Le groupe, actif à la fois dans l'extraction minière et le négoce des matières premières telles que le cuivre, le zinc ou le pétrole, a son siège social à Baar, dans le canton suisse de Zoug, mais est coté à la Bourse de Londres.

Après l'annonce de cette enquête, le titre chutait de 12,25% à 306,50 pence vers 09H20 GMT sur le marché londonien.

Les soupçons de corruption visant les activités de Glencore notamment en RDC ne sont pas nouveaux.

- La RDC en ligne de mire -

En mai dernier, Bloomberg avait révélé que le groupe pourrait également faire l'objet d'une enquête au Royaume-Uni pour des faits présumés de corruption en RDC.

Interrogé mardi, le Serious Fraud Office (SFO), l'office national de lutte contre la délinquance financière au Royaume-Uni, s'est contenté d'un "pas de commentaire" au sujet de cette éventuelle enquête.

En décembre 2017, l'ONG suisse Public Eye avait de son côté déposé une dénonciation pénale auprès du ministère public de la Confédération suisse concernant les activités de Glencore en RDC. Public Eye entendait ainsi appeler le procureur à ouvrir une enquête pour déterminer si le groupe "a failli, en tant que société, à prévenir des comportements illicites".
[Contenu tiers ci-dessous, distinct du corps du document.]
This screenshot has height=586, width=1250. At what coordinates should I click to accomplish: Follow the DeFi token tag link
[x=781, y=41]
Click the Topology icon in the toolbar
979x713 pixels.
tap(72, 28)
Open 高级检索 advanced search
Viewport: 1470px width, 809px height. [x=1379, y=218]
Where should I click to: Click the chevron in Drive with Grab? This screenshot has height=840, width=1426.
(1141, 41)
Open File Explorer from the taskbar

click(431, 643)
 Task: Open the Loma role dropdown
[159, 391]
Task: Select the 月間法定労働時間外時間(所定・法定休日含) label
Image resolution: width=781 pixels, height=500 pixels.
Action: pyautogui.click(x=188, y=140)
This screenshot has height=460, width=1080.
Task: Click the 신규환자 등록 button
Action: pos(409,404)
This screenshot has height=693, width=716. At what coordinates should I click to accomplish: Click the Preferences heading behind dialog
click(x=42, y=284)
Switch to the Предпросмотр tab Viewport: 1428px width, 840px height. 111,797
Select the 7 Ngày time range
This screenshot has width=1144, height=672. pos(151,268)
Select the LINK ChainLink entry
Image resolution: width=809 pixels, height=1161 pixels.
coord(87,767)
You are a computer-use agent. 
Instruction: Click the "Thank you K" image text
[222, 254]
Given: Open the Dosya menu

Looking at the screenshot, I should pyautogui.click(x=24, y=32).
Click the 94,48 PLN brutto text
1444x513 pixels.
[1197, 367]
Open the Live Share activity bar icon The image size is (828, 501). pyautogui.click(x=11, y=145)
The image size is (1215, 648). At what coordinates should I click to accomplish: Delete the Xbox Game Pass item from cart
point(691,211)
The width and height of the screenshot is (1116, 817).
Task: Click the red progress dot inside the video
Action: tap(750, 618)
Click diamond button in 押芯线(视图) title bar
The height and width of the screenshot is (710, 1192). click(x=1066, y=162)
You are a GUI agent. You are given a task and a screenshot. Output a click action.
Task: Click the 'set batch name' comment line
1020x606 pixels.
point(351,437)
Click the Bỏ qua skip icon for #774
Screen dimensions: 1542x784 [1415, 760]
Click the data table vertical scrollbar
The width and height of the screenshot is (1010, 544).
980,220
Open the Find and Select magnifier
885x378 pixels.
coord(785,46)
Les activités du géant minier en RDC ont également été mises en cause dans les Paradise Papers, l'enquête du consortium international des journalistes d'investigation (ICIJ) concernant des pratiques d'optimisation fiscale à l'échelle mondiale impliquant de nombreuses entreprises et personnalités.

Les relations d'affaires de Glencore en RDC ne sont pas non plus des plus recommandables.

A la mi-juin, le groupe a annoncé qu'il avait trouvé un accord pour régler un litige avec deux sociétés en RDC affiliées au milliardaire israélien Dan Gertler, dans le collimateur des autorités américaines.

M. Gertler est visé depuis décembre 2017 par des sanctions imposées par le Trésor américain qui a mis en cause son amitié avec le président congolais, Joseph Kabila, lui ayant permis d'amasser une vaste fortune par le biais de transactions "opaques et corrompues".

Glencore, qui avait traversé de fortes turbulences à l'automne 2015 en raison du poids de sa dette jugé excessif par les investisseurs, a réussi à redresser la barre en moins de deux ans.

Grâce à un vaste programme de désendettement, sa dette est passée d'environ 30 milliards de dollars à 13,9 milliards de dollars à la fin du premier semestre 2017.

Pour la période allant de 2018 à 2020, Glencore a par ailleurs relevé l'enveloppe destinée à financer ses projets d'investissements, lui allouant en moyenne 4,5 milliards de dollars par an (contre 4 milliards précédemment).